PROBLEM TO WORK ON ▸ Extend the write-up on aggregate functions for estimating distinct values, continuing from its final sentence.
── DOCUMENT SEGMENT
Aggregate functions for DISTINCT estimation

I've been working on implementing cross-column stats into PostgreSQL for some time (see the psql-hackers thread and wiki), and it seems that one of the necessary steps should be improving estimates of number of distinct values (thread, wiki). The first really interesting finding is that to get a reliable estimate of distinct values, you really need to read most of the table (generally all of it). The second interesting thing is that there is a lot of very interesting algorithms to continuously update the  estimate in a very limited space. The experimental implementation of the algorithms is very promising, but how to demonstrate it? Using aggregate functions!

Aggregate functions presented below are a "side effect" of the effort to implement better estimates for number of distinct values - but it's a nice way to present the advantages and disadvantages of the algorithms. Be aware that the results are estimates, not exact numbers, so if you need exact numbef of distinct values, this is not a suitable solution.

Most of the algorithms is of probabilistic nature - while the usual "precise" algorithms use data structures like a hash table, trie or a sorted set, these algorithms are based on bitmaps where the bits are set with some probability. This is not exactly true for Bloom Counter (based on Bloom filtru), Adaptive Sampling (based on Wegman's adaptive sampling) and very different Rough Estimator.

What advantages do these algorithms have? First of all it's not necessary to store complete sets of distinct values, which results in a very limited memory and CPU requirements. Another advantage is it is possible to continuously update the estimator with newly inserted rows (but that's handy especially in case of internal statistics, not for aggregates). And finally the results are quite precise, and it's possible to limit the error rate in exchange for more memory.

So if you can live with COUNT(DISTINCT) estimates, read on - let's see two simple benchmark first (demonstrating precision and requirements of the algorithms), then we'll se how to install those aggregates and finally a short conclusion.

Benchmarks

There are some very simple benchmarks (script build.sh builds executables ending with "-bench"), but that's something different. The benchmarks described here are executed directly from SQL so that you can compare them with COUNT(DISTINCT).

The benchmarks are based on a very simple table with one column ("text" data type in most cases, but in case of Rough Estimator it's "int"), which is filled with a chosen number of tuples and distinct values. If interested, download the benchmark.sql - then just set variable "c" (number of tuples) and "n" (number of distinct values).

db=# \set c 1000000
db=# \set n 100
db=# \i benchmark.sql

The output can be easily redirected to a file ("\o").
────
── LISTED ENTRIES
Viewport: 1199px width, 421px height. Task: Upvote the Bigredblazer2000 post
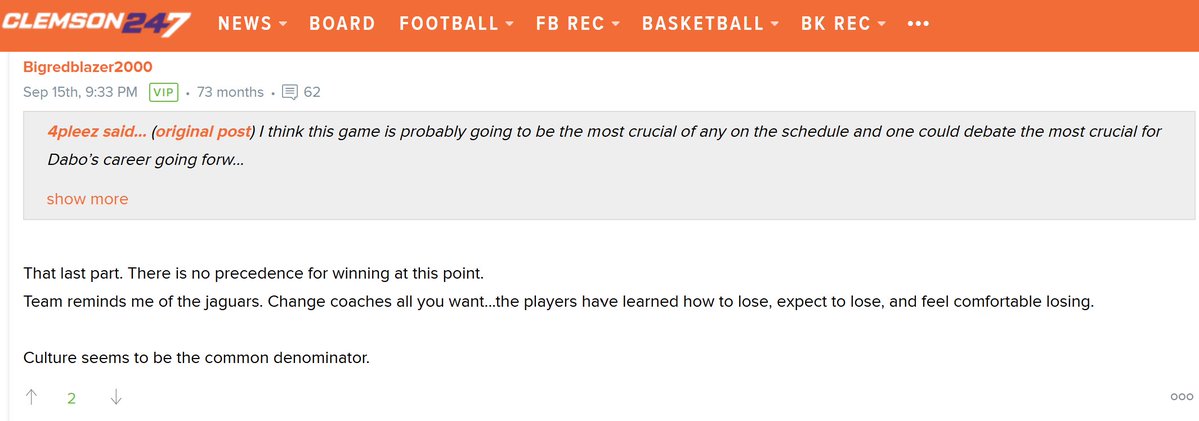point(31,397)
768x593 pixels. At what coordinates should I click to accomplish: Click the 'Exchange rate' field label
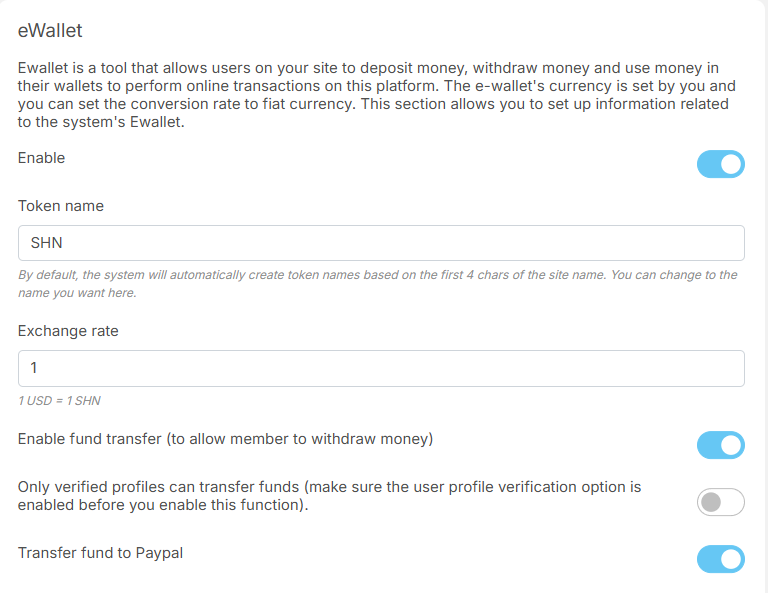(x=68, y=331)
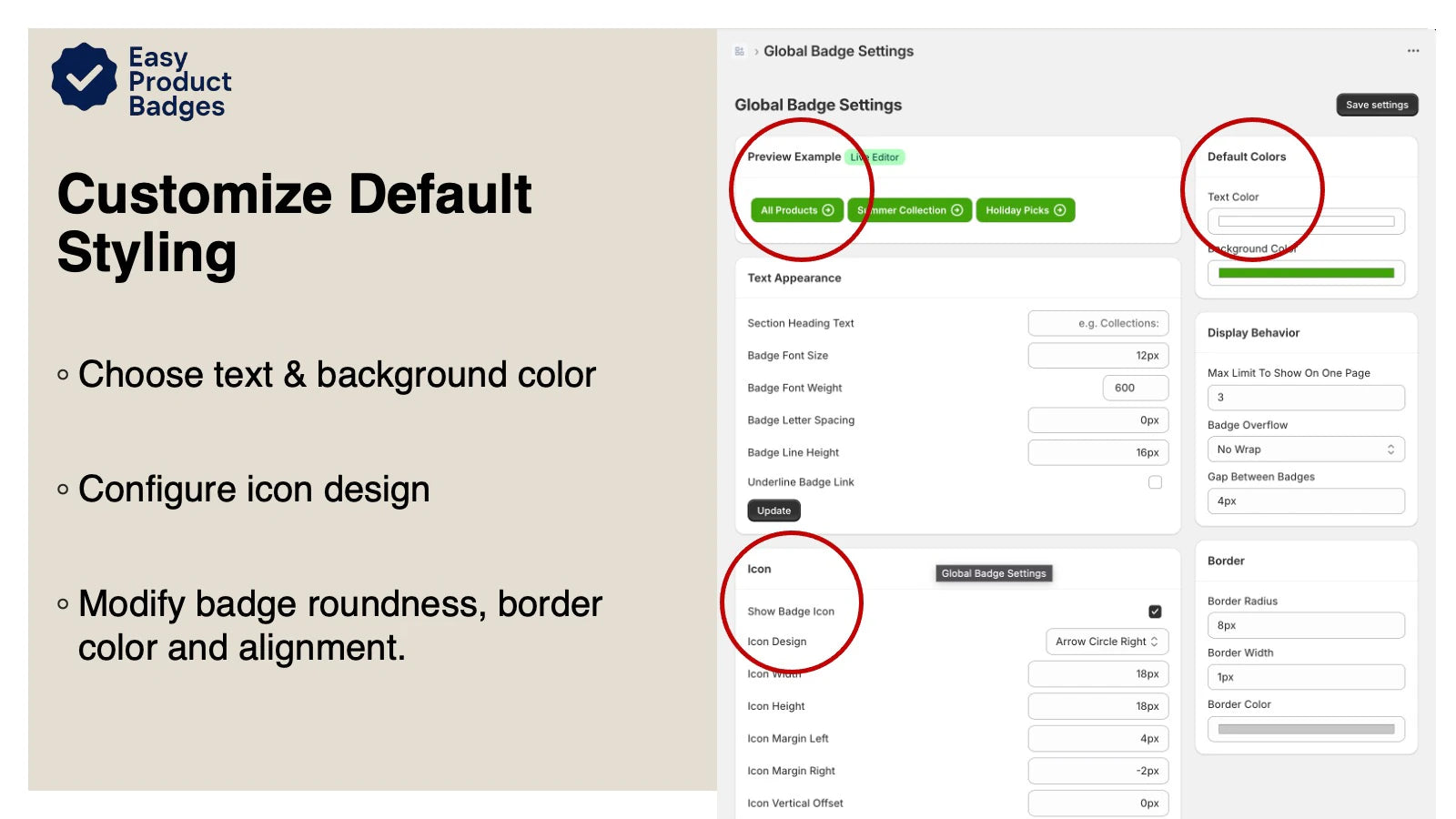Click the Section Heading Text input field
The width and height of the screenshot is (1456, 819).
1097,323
────
TASK OUTPUT ▸
Benchmark no. 1

The first benchmark works with one million tuples, each row containing a distinct values.

algorithm result error time (ms) memory (B)
COUNT(DISTINCT) 1000000 0% 14026 ?
Adaptive Sampling 1008128 0.8% 8653 57627
Self-learning Bitmap 991651 0.9% 1151 65571
Bloom filter 788052 22% 2400 1198164
Probabilistic Counting 1139925 14% 3613 95
PCSA 841735 16% 842 495

And now a separate table for Rough Estimator (works with integer values, not text):

algorithm result error time (ms) memory (B)
COUNT(DISTINCT) 1000000 0% 1775 ?
Rough Estimator 524288 48% 3216 96

 

Benchmark no. 2

The second benchmark works with one million tuples too, but this time there are only 100 distinct values (i.e.. for each value there is about 10000 rows). First a table for aggregate functions working with text values

algorithm result error time (ms) memory (B)
COUNT(DISTINCT) 100 0% 75306 ?
Adaptive Sampling 100 0% 1491 57627
Self-learning Bitmap 101 1% 1031 65571
Bloom filter 100 0% 1675 1198164
Probabilistic Counting 95 5% 3643 95
PCSA 98 2% 852 495

And now a separate table for Rough Estimator (works with integer values, not text):

algorithm result error time (ms) memory (B)
COUNT(DISTINCT) 100 0% 1778 ?
Rough Estimator 128 28% 3113 96

 

Install

The repository is available at github, just clone it

$ git clone git://github.com/tvondra/pg_estimator

or you can download tar archive. Extract it and go to the "distinct" directory and execute the script "build-agg.sh" that compiles the shared libraries. It's quite primitive - no autoconf/automake/make, just a simple shell script.

Be careful to configure the environment properly, especially check that the pg_config returns correct paths - the script uses "pg_config --includedir-server" to locate the necessary header files.

$ pg_config --includedir-server
/var/postgresql/9.1a3/include/postgresql/server
$ sh build-agg.sh
$ ls *.so
adaptive.so  bitmap.so  bloom.so  pcsa.so  probabilistic.so  rough.so

And then just copy the shared libraries to the proper directory (pkglibdir):

$ cp *.so `pg_config --pkglibdir`

And now just execute the SQL script that creates the aggregate functions:

$ psql testdb < install-agg.sql

If everything worked fine, you can start playing with the aggregate functions

  • ADAPTIVE_DISTINCT(text)
  • BITMAP_DISTINCT(text)
  • BLOOM_DISTINCT(text)
  • PROBABILISTIC_DISTINCT(text)
  • PCSA_DISTINCT(text)
  • ROUGH_DISTINCT(int)

If you notice something suspicious, let me know please. It's very fresh, so I guess there are some bugs I haven't noticed yet.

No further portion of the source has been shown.